> _PROBLEM TO WORK ON_
Please reproduce exactly, and only, the line containing "Delete element with trash icon" and every line after it to the end of the records below, leaving out all pictures.

> _MATERIAL FOR THIS EXERCISE_

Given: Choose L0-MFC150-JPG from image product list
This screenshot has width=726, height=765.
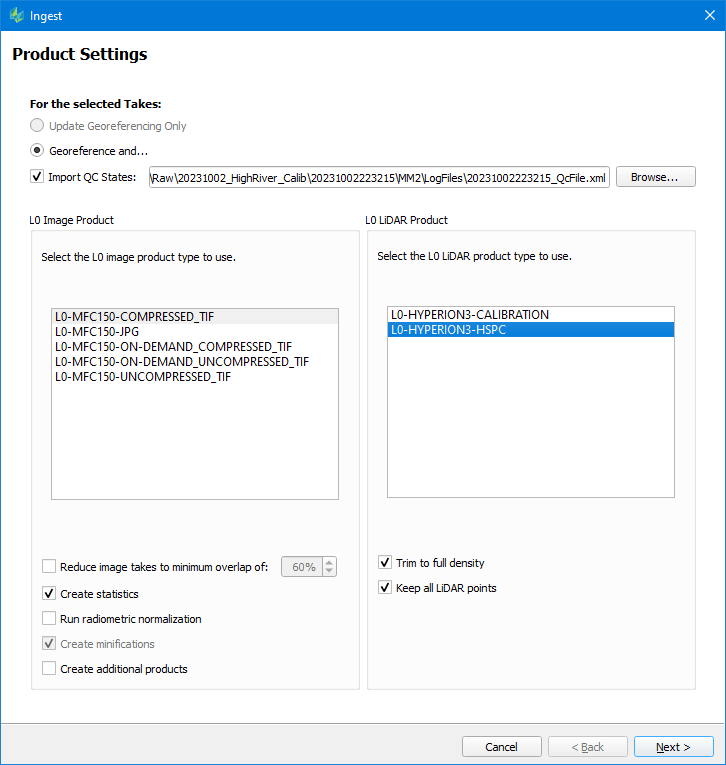Looking at the screenshot, I should point(96,331).
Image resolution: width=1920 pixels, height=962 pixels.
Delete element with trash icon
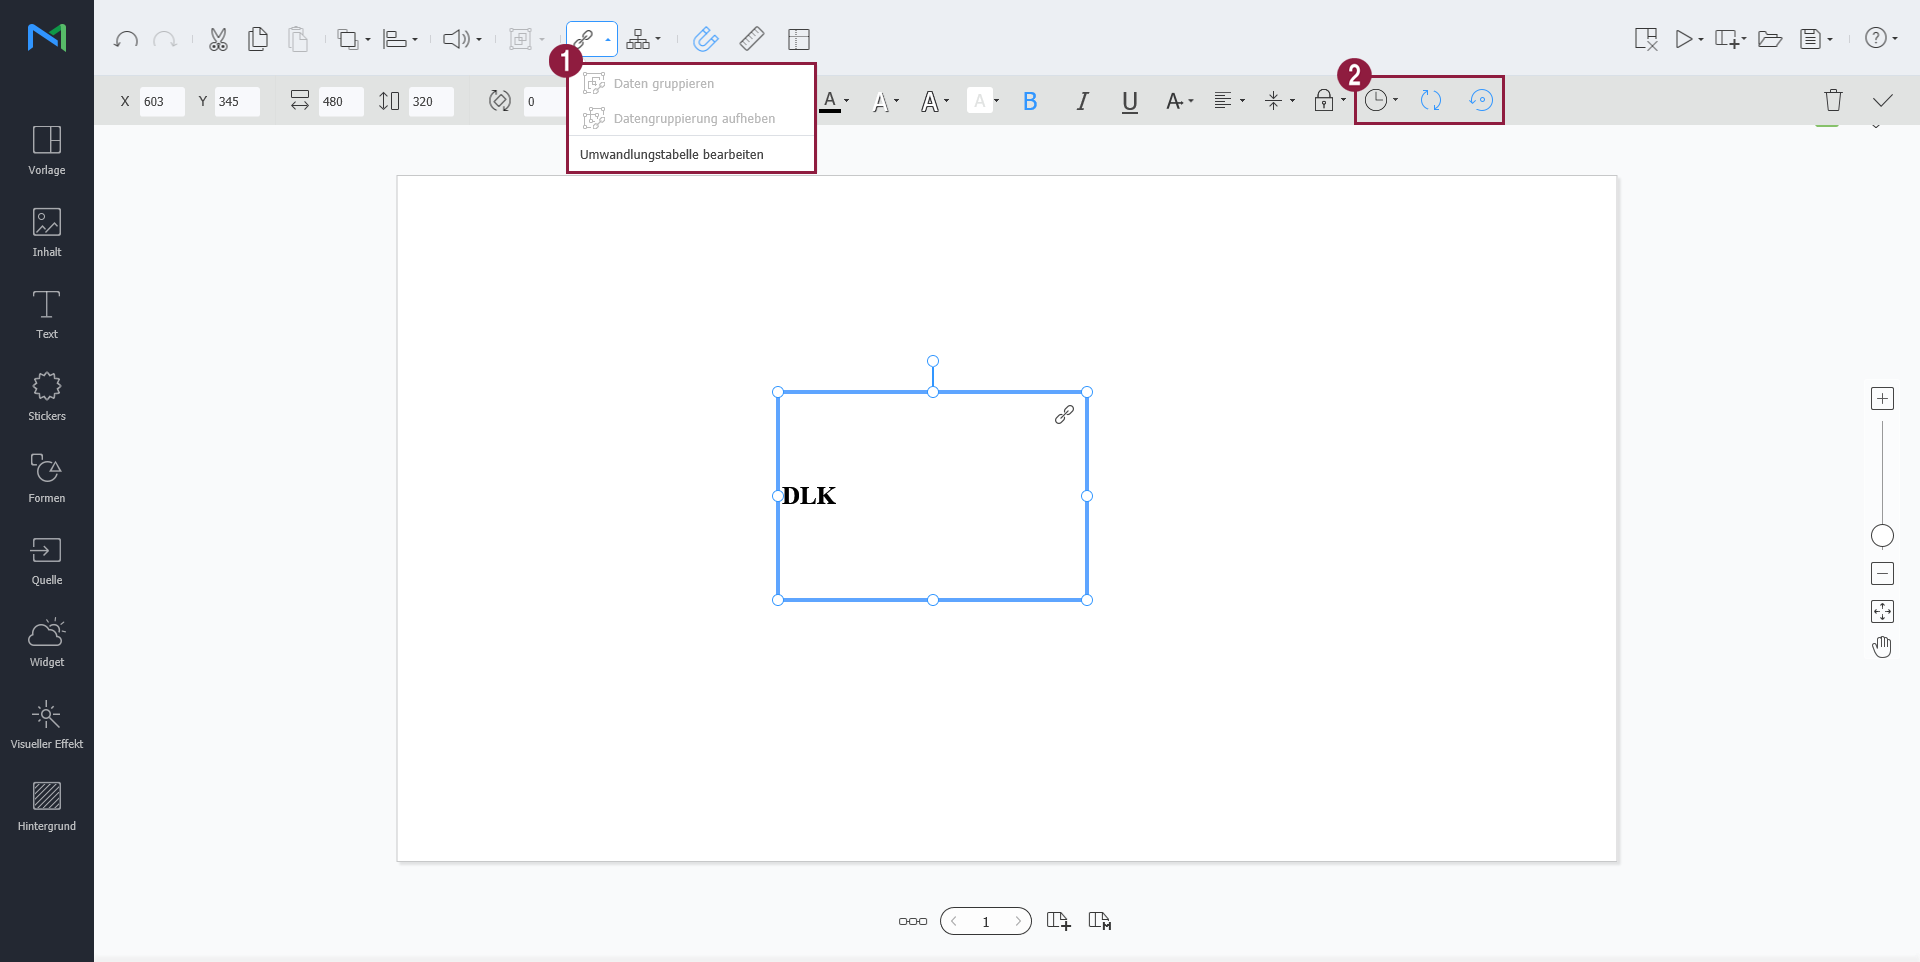(1832, 100)
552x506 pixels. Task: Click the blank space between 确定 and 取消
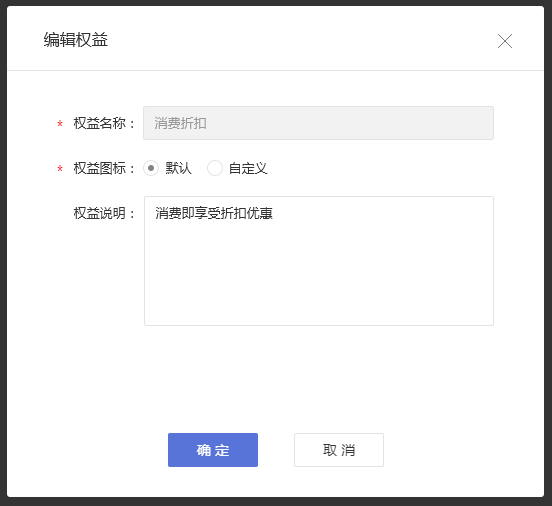pos(276,450)
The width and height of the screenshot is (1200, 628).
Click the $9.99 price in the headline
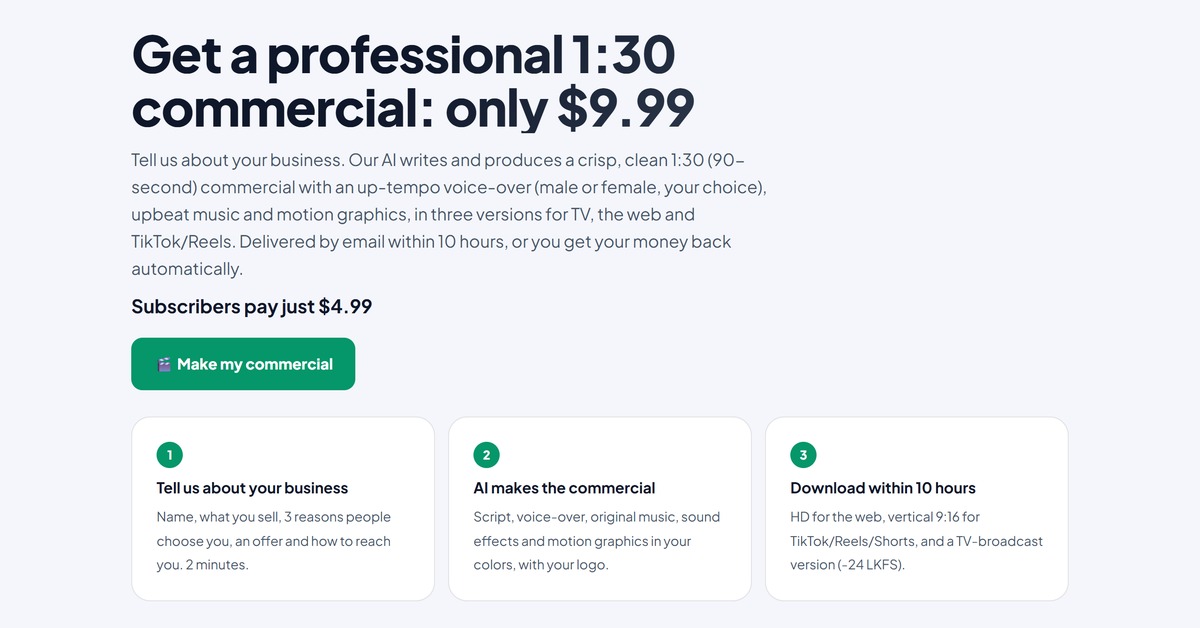click(625, 109)
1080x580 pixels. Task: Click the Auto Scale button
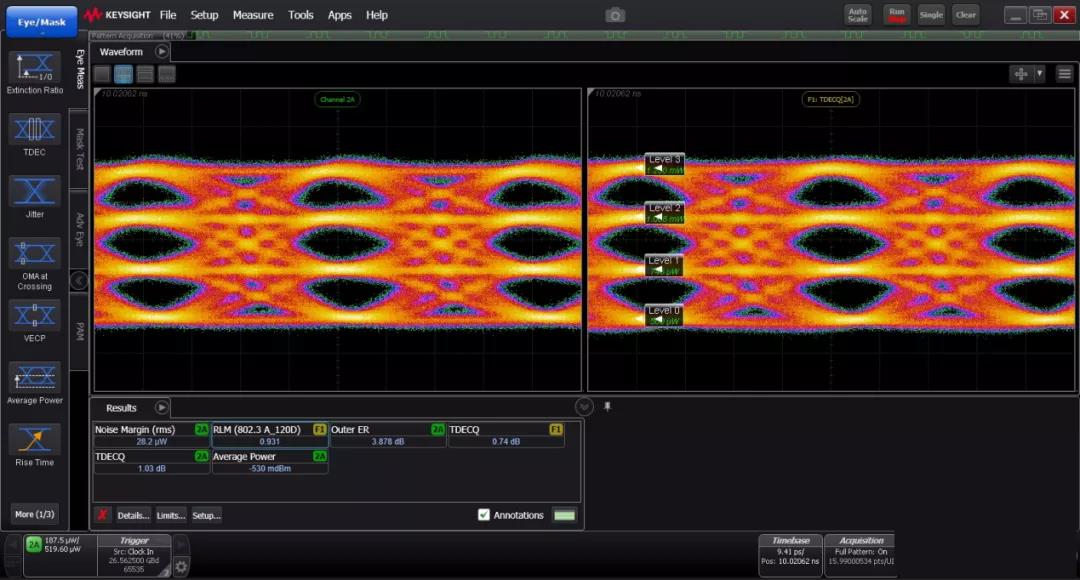click(x=857, y=15)
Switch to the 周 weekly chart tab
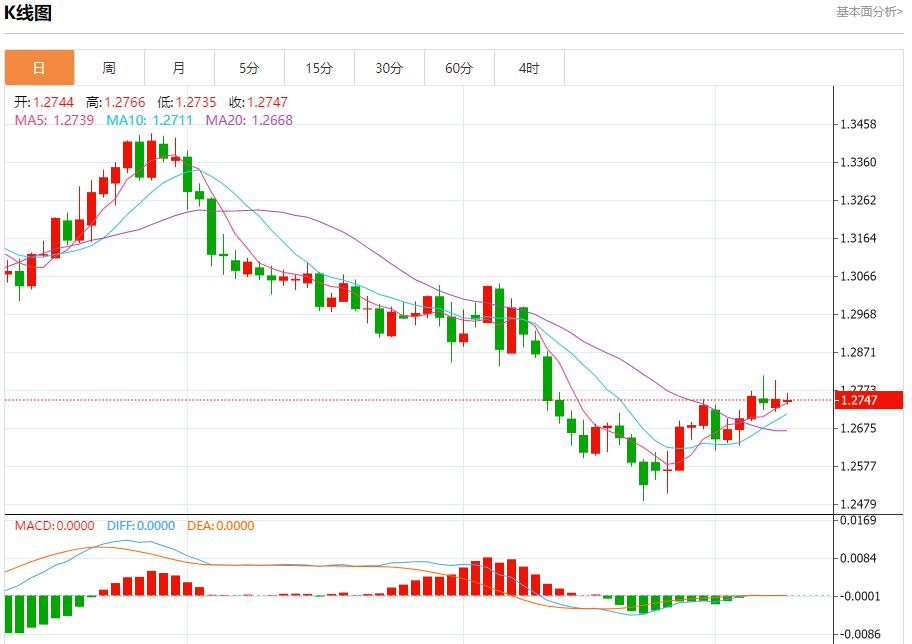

> _SOLUTION TO THIS PROBLEM_
Delete element with trash icon
(1832, 100)
552x506 pixels. Task: Click the blank space between 确定 and 取消
pos(276,450)
The width and height of the screenshot is (1200, 628).
Click the $9.99 price in the headline
click(625, 109)
1080x580 pixels. Task: Click the Auto Scale button
click(x=857, y=15)
Switch to the 周 weekly chart tab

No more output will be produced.